Os brasileiros Irídio Gomes da Silva, 37 anos, e Charles Evangelista dos Santos, 39, morreram nesta quarta-feira (19) após caírem sete andares em Belas, no município de Sintra, em Portugal. Os dois pintavam a fachada de um prédio quando a estrutura elevada usada no serviço tombou sobre a rua, por volta das 8h.
A estrutura tombou às 8h04, horário local, na rua D. Inês de Castro, e derrubou os dois trabalhadores na via pública. O equipamento também atingiu carros estacionados nas proximidades. Um terceiro operário, que pintava outra parte da fachada, escapou sem ferimentos.
Quinze socorristas foram mobilizados até as 8h45.
Moradores relataram à Câmara Municipal de Sintra que o equipamento já dava sinais de instabilidade antes do acidente. "A grua balançava bastante", disse o presidente da Câmara, Marco Almeida, ao repetir o relato dos vizinhos.
Uma testemunha descreveu o equipamento como antigo e ouviu um som metálico forte no momento da queda.
A Autoridade para as Condições do Trabalho foi chamada ao local a pedido do município, e o caso será encaminhado ao Ministério Público de Portugal. Segundo apuração preliminar da prefeitura, o serviço não tinha licença para ocupar a via pública onde a estrutura foi montada.

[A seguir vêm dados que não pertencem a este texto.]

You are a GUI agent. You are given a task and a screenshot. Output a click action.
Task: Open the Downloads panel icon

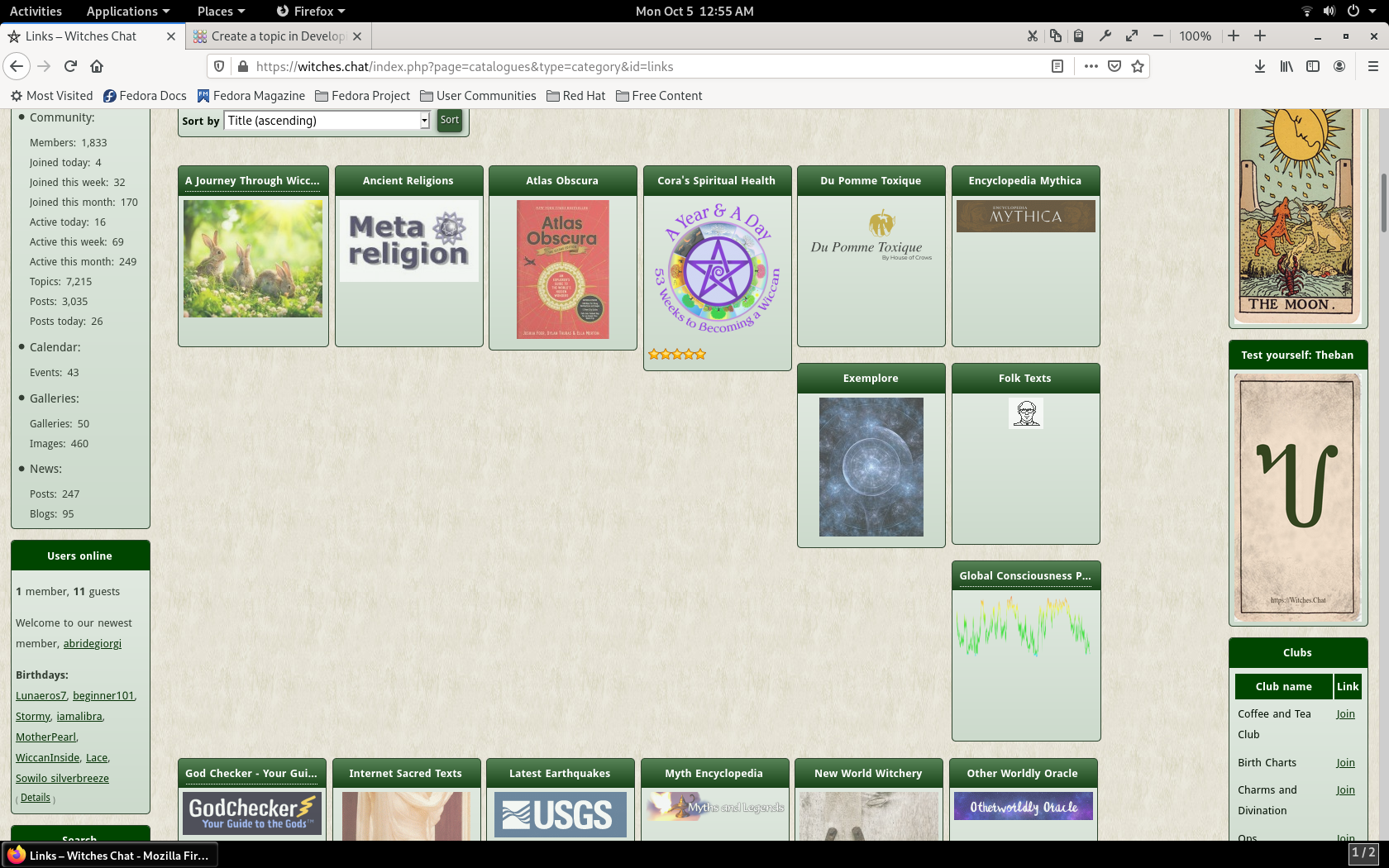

Já o empreiteiro responsável pela obra evitou se pronunciar. "É muito parco em palavras", descreveu Almeida, que afirmou esperar o resultado da investigação antes de apontar falhas nas condições de trabalho. O empreiteiro deverá prestar depoimento à Polícia de Segurança Pública portuguesa.
Quem eram os trabalhadores e o que diz o Brasil
Irídio Gomes da Silva e Charles Evangelista dos Santos tinham 37 e 39 anos. O colega que sobreviveu e as famílias das vítimas receberam apoio psicológico no local.
Brasileiros formam parcela significativa da mão de obra na construção civil portuguesa, setor que enfrenta escassez de trabalhadores no país europeu — o que explica a presença dos dois na obra em Belas.
Em nota, o Itamaraty lamentou as mortes: "Ao externar condolências às famílias das vítimas, o governo brasileiro manifesta solidariedade ao governo e povo de Portugal."
O que falha na fiscalização de obras sem licença
Moradores relataram instabilidade do equipamento antes da queda, e a prefeitura confirma que a obra não tinha autorização para ocupar a via pública. Falta saber como um serviço nessas condições operou sem fiscalização até o acidente.
É essa a pergunta que a investigação da ACT e do Ministério Público português ainda precisa responder.